Alfonso “Lalo” Santimone

Alfonso “Lalo” Santimone

​unità-carbonio, complusivo pensatore ed emettitore di suono, sbuca fuori tra i vicoli dell'interzona di ferrara nel 1973.
gli piace il suono (dis)organizzato e cerca di emetterne il più possibile.
la maggior parte degli oggetti emettitori di suono che gli piacciono hanno dei bottoni.
gli piacciono anche le idee (dis)organizzate e per giorni cammina ostentando un silenzio assordante.
subito dopo le afone deambulazioni si mette a usare delle matite o delle penne su dei fogli con serie di cinque righe orizzontali e vi segna dei punti a volte pieni a volte vuoti.

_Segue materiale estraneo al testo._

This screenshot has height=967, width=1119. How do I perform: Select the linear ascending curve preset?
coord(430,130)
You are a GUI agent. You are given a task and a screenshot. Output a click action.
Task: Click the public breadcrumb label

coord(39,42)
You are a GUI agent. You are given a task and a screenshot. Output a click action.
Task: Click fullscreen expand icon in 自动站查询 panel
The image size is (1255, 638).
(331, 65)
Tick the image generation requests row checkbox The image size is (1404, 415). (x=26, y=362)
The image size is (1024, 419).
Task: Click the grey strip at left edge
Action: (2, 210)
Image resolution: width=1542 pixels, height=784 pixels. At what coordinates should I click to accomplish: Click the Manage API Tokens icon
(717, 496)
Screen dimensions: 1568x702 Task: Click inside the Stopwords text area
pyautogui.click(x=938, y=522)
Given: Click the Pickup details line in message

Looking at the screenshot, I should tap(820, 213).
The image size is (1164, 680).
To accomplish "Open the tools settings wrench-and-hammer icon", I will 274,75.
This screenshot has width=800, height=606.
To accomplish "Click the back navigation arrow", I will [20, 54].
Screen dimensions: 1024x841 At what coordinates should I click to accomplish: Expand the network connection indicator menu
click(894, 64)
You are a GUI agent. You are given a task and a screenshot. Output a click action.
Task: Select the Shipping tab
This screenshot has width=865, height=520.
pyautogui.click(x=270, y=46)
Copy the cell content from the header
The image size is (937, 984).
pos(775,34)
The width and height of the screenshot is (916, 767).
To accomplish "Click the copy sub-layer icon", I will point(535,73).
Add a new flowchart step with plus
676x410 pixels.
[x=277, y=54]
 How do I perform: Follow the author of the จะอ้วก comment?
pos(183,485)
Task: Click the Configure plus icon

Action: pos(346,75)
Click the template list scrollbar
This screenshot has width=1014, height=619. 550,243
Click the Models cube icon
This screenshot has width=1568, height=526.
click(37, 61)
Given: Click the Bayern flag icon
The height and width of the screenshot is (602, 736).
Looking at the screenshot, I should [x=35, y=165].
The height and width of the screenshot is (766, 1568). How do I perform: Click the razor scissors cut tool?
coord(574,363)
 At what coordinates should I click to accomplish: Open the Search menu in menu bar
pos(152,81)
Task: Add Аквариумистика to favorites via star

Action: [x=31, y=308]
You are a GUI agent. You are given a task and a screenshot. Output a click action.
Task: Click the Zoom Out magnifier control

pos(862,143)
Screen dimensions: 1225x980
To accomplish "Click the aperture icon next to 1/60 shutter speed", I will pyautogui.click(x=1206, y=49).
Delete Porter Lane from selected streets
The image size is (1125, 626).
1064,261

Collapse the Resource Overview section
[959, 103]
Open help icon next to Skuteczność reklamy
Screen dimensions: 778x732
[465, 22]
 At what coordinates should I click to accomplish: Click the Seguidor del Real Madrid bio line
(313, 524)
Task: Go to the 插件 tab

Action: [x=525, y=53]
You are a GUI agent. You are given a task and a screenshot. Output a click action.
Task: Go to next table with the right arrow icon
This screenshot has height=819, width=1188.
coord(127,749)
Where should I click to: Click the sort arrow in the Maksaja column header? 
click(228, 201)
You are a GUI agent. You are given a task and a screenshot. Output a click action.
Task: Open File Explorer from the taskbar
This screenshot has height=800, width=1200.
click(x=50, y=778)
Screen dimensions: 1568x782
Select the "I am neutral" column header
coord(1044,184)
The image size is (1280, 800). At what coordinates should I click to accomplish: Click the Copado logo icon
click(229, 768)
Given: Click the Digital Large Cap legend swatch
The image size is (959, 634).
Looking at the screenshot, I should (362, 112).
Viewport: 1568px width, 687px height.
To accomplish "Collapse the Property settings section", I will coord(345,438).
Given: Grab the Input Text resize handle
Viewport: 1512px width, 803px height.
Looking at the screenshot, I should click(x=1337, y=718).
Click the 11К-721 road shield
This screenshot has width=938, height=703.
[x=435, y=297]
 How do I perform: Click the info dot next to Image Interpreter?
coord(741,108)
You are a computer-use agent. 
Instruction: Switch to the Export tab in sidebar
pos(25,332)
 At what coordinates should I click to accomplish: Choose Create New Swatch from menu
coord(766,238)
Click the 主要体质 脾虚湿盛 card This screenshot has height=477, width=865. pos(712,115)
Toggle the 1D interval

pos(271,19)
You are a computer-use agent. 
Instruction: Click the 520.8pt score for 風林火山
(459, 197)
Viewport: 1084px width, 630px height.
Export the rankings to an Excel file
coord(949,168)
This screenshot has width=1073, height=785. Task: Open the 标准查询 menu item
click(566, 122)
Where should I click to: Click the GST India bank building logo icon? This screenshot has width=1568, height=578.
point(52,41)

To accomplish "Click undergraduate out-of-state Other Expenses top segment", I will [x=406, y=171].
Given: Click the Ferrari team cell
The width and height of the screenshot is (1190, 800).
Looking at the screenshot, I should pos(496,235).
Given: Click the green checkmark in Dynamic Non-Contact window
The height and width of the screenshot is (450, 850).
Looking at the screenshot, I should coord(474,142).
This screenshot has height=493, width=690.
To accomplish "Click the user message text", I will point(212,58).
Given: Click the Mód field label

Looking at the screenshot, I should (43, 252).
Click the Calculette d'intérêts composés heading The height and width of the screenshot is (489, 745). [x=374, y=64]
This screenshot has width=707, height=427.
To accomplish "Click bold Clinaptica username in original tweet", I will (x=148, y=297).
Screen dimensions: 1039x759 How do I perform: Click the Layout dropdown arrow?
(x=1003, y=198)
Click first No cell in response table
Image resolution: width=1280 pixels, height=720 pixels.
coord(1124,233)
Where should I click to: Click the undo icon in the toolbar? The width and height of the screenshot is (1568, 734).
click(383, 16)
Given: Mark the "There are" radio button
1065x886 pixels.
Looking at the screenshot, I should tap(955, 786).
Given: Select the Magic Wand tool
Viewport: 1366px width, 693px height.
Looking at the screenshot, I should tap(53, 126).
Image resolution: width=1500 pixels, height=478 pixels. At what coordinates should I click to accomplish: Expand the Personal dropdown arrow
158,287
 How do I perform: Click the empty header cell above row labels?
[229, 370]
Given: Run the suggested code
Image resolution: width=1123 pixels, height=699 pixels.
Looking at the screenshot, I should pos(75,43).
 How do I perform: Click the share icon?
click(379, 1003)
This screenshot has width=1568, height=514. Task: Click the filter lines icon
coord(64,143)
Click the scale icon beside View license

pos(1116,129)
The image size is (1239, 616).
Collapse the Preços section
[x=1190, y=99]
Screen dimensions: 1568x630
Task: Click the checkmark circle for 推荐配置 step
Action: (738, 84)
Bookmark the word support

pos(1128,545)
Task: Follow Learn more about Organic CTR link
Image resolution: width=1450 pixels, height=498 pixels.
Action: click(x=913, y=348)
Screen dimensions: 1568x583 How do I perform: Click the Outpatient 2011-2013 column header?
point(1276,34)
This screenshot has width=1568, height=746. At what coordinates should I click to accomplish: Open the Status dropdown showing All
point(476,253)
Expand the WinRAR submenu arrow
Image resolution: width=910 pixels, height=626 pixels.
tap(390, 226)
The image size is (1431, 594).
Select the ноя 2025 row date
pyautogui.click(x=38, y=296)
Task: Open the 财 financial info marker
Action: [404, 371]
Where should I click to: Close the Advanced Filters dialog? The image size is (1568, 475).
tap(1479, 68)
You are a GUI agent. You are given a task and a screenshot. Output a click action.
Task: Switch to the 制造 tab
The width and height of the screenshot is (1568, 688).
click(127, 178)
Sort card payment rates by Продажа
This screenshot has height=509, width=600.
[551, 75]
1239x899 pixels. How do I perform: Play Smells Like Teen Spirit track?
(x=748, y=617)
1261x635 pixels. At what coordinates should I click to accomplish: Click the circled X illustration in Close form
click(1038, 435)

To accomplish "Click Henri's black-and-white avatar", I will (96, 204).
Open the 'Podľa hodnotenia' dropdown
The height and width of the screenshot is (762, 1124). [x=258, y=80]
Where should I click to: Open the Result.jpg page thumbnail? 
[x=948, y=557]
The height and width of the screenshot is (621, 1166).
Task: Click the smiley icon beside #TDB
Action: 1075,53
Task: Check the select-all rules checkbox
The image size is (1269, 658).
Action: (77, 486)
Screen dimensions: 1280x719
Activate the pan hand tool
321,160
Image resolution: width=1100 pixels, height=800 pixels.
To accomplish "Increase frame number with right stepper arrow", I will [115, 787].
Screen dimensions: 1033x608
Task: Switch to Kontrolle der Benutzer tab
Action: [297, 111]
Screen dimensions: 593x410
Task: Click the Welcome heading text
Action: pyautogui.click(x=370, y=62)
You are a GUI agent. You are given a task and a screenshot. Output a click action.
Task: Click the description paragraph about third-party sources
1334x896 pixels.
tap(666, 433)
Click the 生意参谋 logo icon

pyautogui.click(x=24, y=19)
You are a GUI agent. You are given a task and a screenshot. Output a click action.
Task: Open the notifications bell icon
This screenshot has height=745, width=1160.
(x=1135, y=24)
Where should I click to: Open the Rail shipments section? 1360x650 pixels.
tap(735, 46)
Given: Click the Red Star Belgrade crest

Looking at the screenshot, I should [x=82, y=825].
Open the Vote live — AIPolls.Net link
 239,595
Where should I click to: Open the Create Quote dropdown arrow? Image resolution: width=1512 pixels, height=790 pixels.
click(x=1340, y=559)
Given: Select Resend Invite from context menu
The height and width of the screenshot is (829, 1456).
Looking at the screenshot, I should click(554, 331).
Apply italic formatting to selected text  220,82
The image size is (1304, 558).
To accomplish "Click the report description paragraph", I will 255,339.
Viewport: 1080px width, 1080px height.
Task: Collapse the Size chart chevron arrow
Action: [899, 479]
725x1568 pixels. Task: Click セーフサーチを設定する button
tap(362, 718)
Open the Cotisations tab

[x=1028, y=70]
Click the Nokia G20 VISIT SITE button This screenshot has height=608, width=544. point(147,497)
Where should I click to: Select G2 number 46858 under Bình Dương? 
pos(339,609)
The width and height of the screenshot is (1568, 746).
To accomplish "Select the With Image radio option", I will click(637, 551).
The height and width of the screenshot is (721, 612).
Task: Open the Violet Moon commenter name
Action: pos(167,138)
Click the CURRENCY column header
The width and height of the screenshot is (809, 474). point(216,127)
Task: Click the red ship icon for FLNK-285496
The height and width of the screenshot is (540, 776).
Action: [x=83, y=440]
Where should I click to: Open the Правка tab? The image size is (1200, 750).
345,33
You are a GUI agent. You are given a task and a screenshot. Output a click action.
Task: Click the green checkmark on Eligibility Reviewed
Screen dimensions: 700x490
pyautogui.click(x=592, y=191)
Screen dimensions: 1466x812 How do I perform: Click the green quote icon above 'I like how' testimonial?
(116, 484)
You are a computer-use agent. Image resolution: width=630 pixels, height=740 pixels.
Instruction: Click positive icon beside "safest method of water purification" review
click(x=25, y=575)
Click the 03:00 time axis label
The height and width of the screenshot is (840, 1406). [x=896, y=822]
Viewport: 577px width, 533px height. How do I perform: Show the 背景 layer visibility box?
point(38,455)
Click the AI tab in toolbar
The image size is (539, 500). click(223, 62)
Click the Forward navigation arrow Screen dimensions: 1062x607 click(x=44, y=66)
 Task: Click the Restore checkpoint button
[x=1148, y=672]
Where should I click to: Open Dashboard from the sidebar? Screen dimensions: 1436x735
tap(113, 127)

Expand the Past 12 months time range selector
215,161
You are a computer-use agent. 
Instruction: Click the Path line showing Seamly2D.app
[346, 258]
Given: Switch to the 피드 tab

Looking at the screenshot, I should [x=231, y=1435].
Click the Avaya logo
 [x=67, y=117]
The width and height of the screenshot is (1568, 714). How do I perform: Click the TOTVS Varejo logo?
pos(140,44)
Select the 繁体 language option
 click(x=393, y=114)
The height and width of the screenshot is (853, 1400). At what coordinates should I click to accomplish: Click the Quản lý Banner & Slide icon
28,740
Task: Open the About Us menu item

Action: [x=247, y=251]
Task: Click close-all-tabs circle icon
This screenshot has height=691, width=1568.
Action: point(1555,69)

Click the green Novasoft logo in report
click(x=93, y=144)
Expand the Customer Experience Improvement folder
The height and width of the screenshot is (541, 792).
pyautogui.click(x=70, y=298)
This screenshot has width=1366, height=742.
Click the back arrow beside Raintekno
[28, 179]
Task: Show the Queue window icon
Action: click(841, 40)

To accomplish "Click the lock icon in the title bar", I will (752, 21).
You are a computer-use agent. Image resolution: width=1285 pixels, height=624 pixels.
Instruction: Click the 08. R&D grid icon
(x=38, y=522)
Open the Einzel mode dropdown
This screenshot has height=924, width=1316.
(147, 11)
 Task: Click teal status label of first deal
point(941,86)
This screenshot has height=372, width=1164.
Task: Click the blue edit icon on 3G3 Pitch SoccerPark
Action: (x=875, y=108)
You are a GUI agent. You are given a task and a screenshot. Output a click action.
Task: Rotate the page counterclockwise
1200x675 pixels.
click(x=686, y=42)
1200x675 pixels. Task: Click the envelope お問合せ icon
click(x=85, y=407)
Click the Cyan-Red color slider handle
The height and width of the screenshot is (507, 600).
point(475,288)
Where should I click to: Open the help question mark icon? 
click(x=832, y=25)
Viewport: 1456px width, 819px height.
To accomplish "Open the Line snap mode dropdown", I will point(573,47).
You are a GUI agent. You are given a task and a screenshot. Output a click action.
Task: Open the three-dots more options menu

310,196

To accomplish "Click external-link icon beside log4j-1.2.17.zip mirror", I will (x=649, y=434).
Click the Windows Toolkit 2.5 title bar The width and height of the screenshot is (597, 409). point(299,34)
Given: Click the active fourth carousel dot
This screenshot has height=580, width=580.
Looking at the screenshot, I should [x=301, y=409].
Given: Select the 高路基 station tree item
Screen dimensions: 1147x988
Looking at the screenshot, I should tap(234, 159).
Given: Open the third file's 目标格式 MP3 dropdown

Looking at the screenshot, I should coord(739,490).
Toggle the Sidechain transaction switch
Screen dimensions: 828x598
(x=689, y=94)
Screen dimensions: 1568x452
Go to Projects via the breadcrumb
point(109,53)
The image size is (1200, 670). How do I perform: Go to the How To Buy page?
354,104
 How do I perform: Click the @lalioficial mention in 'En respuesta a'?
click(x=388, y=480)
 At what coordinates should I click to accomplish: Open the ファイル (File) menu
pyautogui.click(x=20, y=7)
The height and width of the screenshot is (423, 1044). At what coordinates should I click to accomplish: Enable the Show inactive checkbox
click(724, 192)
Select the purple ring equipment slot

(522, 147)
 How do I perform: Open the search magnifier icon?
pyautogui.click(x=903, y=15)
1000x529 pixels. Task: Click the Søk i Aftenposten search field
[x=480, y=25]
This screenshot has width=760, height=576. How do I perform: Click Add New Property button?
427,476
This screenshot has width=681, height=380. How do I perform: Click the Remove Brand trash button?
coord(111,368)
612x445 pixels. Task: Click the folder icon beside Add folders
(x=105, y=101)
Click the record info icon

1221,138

e fa anche delle linee a volte dritte a volte curve e scrive brevi parole. oppure usa schermi bianchi e bottoni e topi morti meccanici.
a volte non fa nessun segno ed emette suoni con bottoni, topi morti meccanici, fili sospesi e non; a volte in tempo reale a volte in tempo differito.
a volte emette suoni in tempo reale con una serie di bottoni bianchi e neri.
a lalo piace il tempo reale soprattutto.
finnegans wake è la sua soap-opera preferita.